How is the cash used?

  • Returned more than it generated
    Dividends + buybacks $33M ÷ Owner Earnings $3M
    What this means

    The company returned more than it generated: against $3M of Owner Earnings, $33M (1193%) went back to shareholders, $11M dividends, $22M buybacks — the excess came from the balance sheet or borrowing, not the year's operations. Net of $9M stock comp, the real buyback was about $13M. Sustained, that pattern draws down cash or adds debt; the net-debt line above shows where it stands.

  • Investing or harvesting? 0.86×
    Maintaining
    Capex $6M ÷ depreciation $7M
    What this means

    Descriptive, not a grade. Above ~1× means investing faster than assets wear out (growth, or, sustained for years, today's earnings carrying less depreciation than tomorrow's will). Below means spending less than it's wearing out (efficiency, or a melting asset base). The ratio won't tell you which; the filings will.

Graham’s defensive tests · 4 of 6 met

Graham’s numerical criteria for the defensive investor (The Intelligent Investor, ch. 14), run on the filings. A floor of safety, not a buy signal; many fine modern businesses fail his strictest liquidity rules by design.

  • Adequate size Miss
    Revenue ≥ $2B · $243M
    What this means

    Big enough to weather a storm. Graham's 1972 floor was ~$100M of sales (≈ $700M today); we use a $2B revenue line as a conservative modern stand-in.

  • Strong liquidity Pass
    Current ratio ≥ 2× · 2.22×
    What this means

    Current assets at least twice current liabilities, near-term bills covered without touching the business. Strict by design: many cash-rich modern firms run leaner and miss it, holding their cushion in longer-dated securities.

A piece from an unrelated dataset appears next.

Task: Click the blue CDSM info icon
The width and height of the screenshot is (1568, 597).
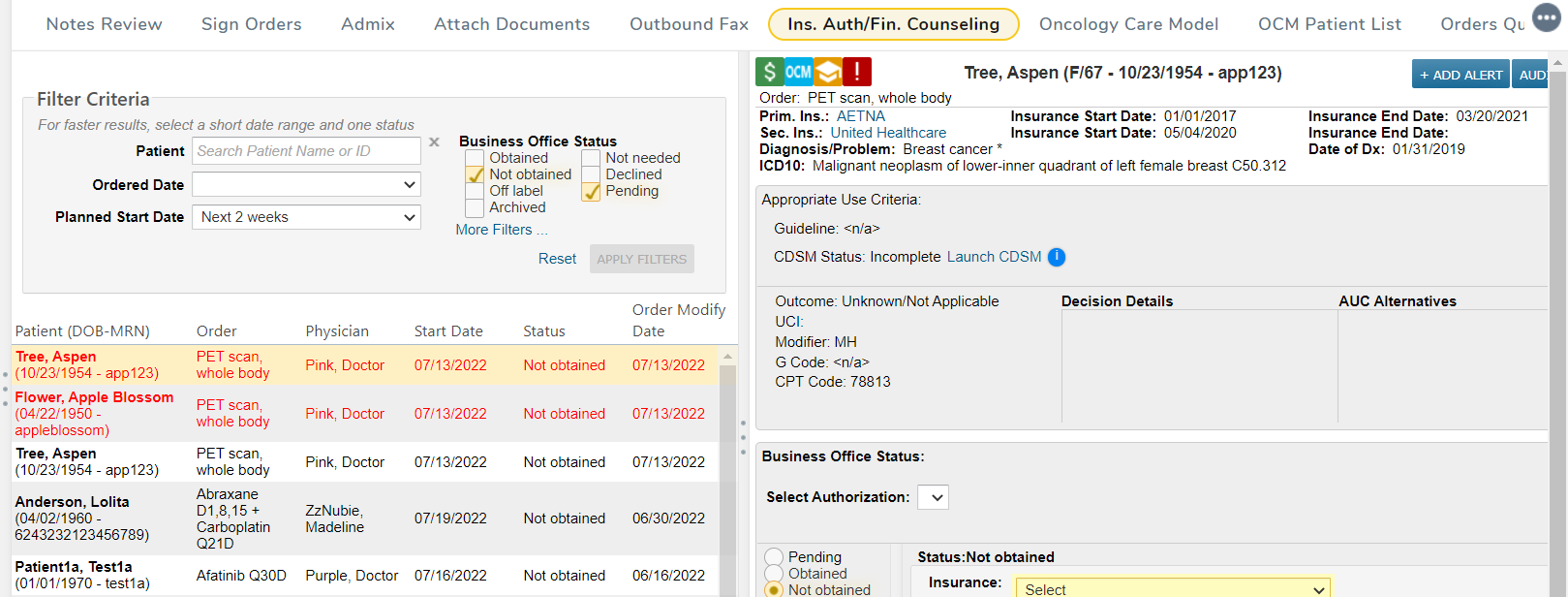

  • Conservative debt Pass
    Debt ≤ working capital · $12M vs $76M WC
    What this means

    Graham's rule that borrowings not exceed net current assets. Capital-heavy and buyback-heavy firms routinely fail it, read it next to interest coverage, not alone.

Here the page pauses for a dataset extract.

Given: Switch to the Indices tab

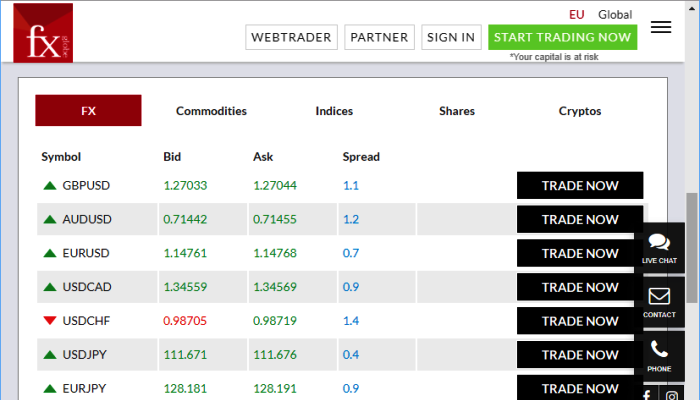Looking at the screenshot, I should tap(334, 111).
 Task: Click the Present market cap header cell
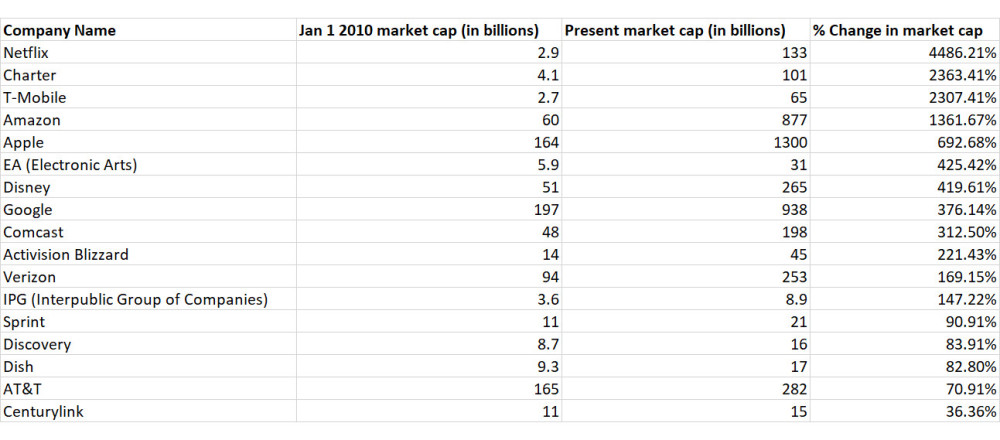coord(686,30)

  • Earnings stability Miss
    A profit every year (10-yr record) · 5 loss years
    What this means

    Graham wanted earnings in each of the past ten years, the stability a defensive owner leans on.

  • Dividend record Pass
    Uninterrupted dividends · paid every year (10)
    What this means

    An unbroken dividend was Graham's mark of durability. He wanted twenty years; the filings show about ten, and a single suspension breaks the streak. Non-payers, many fine modern compounders, fall outside his defensive net by design.

  • Earnings growth Pass
    Earnings +33% over the record · +456%
    What this means

    At least a third more earnings than a decade ago, averaging three years at each end. Net income (not per-share), so stock splits don't distort it, buybacks and dilution show up in the share-count line instead.

  • Moderate price
    P/E ≤ 15 and P/E × P/B ≤ 22.5 · decided by the price
    What this means

    Graham's valuation gate, the wall he kept between a sound business and a sound investment. Three-year average earnings are $2.39/share (latest year $-0.11), the averaged base the calculator's gate runs on, and book value is $4.00/share. Enter a price in “What the price implies” just below for the P/E, P/B, and whether it clears. But this is the rule Buffett outgrew: there's no hard P/E law, and a wonderful business can deserve a far richer multiple if the thesis holds, treat it as the bargain-hunter's floor, not a verdict on the price.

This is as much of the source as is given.